Here’s a fun rainy-day activity for kids: if you’re lucky enough to have internet access on rainy days (I go to the library for that), try a Google Image Search for “joy.”
By and large, what you will find is pictures of people (or silhouettes of people) leaping, arms up, into the air. Usually against a sunset-lit sky. Usually skinny, young people-silhouettes with flying hair.
My first question is: are such folks the only ones with access to joy?
That’s a good question, if I do say so myself. But it’s not the only question. My other question is related, but not the same: why do almost all of the depictions of “joy” involve physically-able bodies leaping into the air? Am I, Cane Lady who has probably not leapt into the air in more than 20 years and cannot raise my left arm past navel-height, missing something by not leaping with my arms in the air? Can joy be expressed by other bodies, in other ways? Can non-normative bodies experience joy? Can those bodies produce joy for others?
Why no pictures of animal companions? Or book-reading, or violin-playing? Or the tender dependency of children? Or cake?
Why no tasteful pictures of “disabled” folks enjoying sex or being sexy? Why no images of physically-disabled folk expressing joy in the ways that they might, without leaping? Why no wheelchair basketball, or a Cane Lady laughing her ass off, or a fat woman lovingly looking at her reflection in a mirror? Why no dependent children tenderly eating cake?
I’m not suggesting that apparently able-bodied, thin, “good hair”-having folk leaping around at sunset on a beach is NOT joyful. I’m sure it is, as long as you don’t land barefoot on a broken seashell or discarded sanitary napkin (I’m from New York City, friends, and it happens). I’m just suggesting that perhaps it’s time to expand our imaginaries to include other ways of being in the world, other models of Good and Beautiful, other ways of imagining joy.
The images “we” (culturally, as Americans, Canadians and western Europeans, at least) still associate with “joy” have to do, on their underbellies, with maintaining control. Fat bodies, female bodies, disabled bodies—all of those bodies threaten “us” precisely because they propose a different understanding of “self control.” Sex and cake? Rewards for self-control, to be enjoyed responsibly after you’ve gotten off the elliptical machine and properly cleaned your hard, glistening, straight body.
This is about boundaries, and exceeding them or opening them up. Laughter—boistrous, real laughter—overruns a boundary. So does expressing anger, or shouting.
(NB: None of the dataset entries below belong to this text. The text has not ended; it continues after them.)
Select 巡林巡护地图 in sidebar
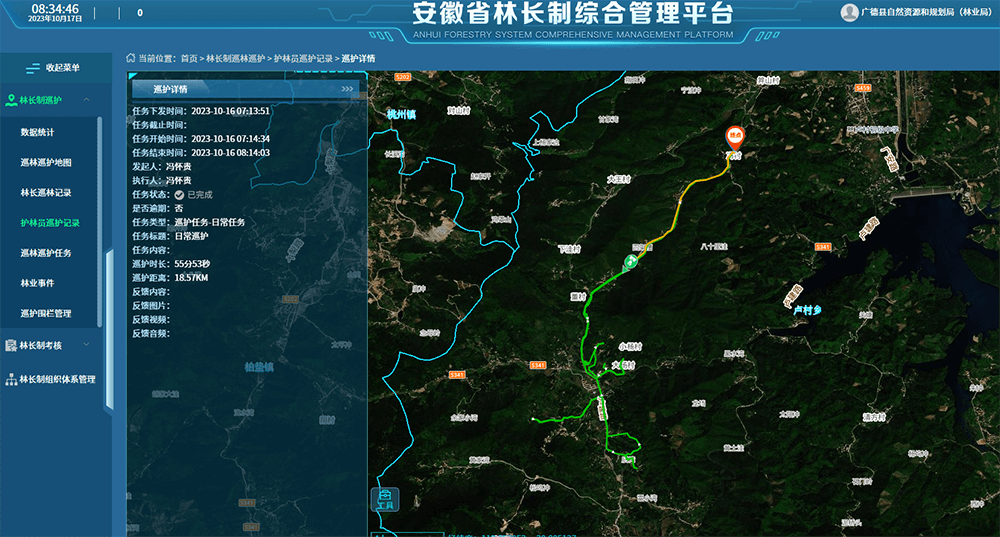This screenshot has height=537, width=1000. click(45, 162)
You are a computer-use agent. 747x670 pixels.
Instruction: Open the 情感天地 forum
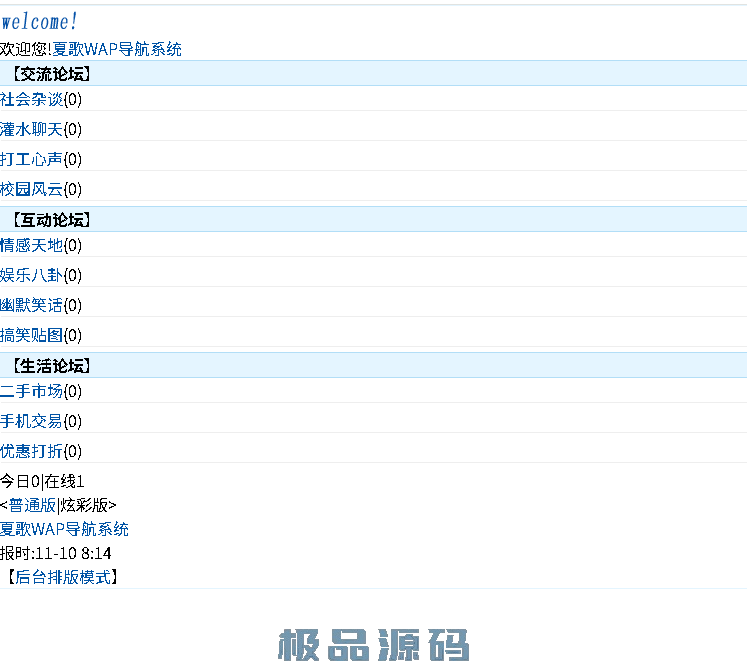pyautogui.click(x=31, y=245)
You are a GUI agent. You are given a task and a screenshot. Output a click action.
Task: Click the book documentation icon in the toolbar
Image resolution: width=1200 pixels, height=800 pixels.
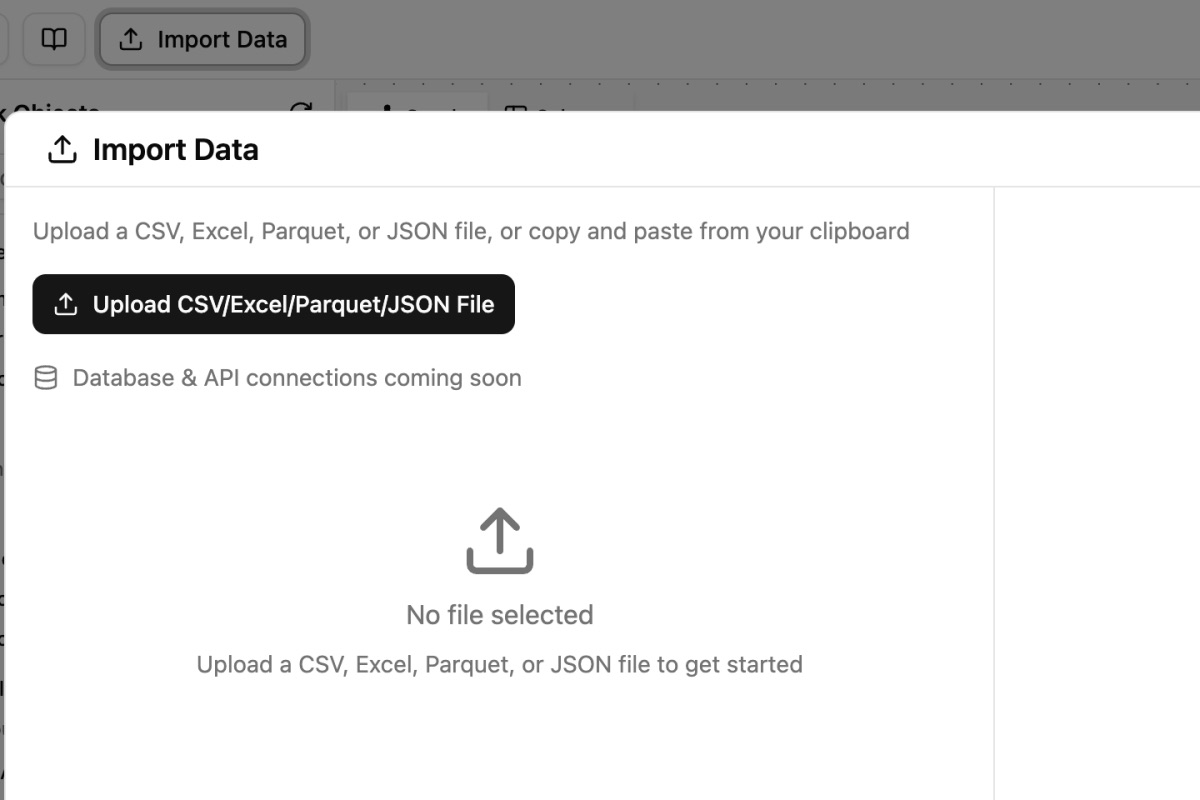(x=54, y=39)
So does peeing a little when you laugh or cry or sneeze (did you know that we say “bless you” in English when someone sneezes because a sneezing body is considered open to the entrance of evil spirits?). So does an orgasm (female bodies have also been thought to be open to the entrance of evil spirits).
Some bodies have greater access to these joyful liberties than others (I’ve gotten dirty looks for shouting at a roller derby match, while the men who dirty-looked shouted at the wheeling women to their hearts’ content). That’s political. Joy is political.
I want a picture of a fat, physically-disabled woman tenderly watching herself in the mirror as she lovingly eats cake. I want THAT on that Google Image Search for “joy.”
Frosting everywhere. Cake all smeared, colors blending and smeared over flesh, ample body enjoying its excess of pleasure, absolutely still in a moment of sheer self-adoration, eyes locked on her own reflected eyes, ouroboros and totally focused on herself, her own needs. I want that image shimmering with unfettered glee. And I want Google to call it “joy.”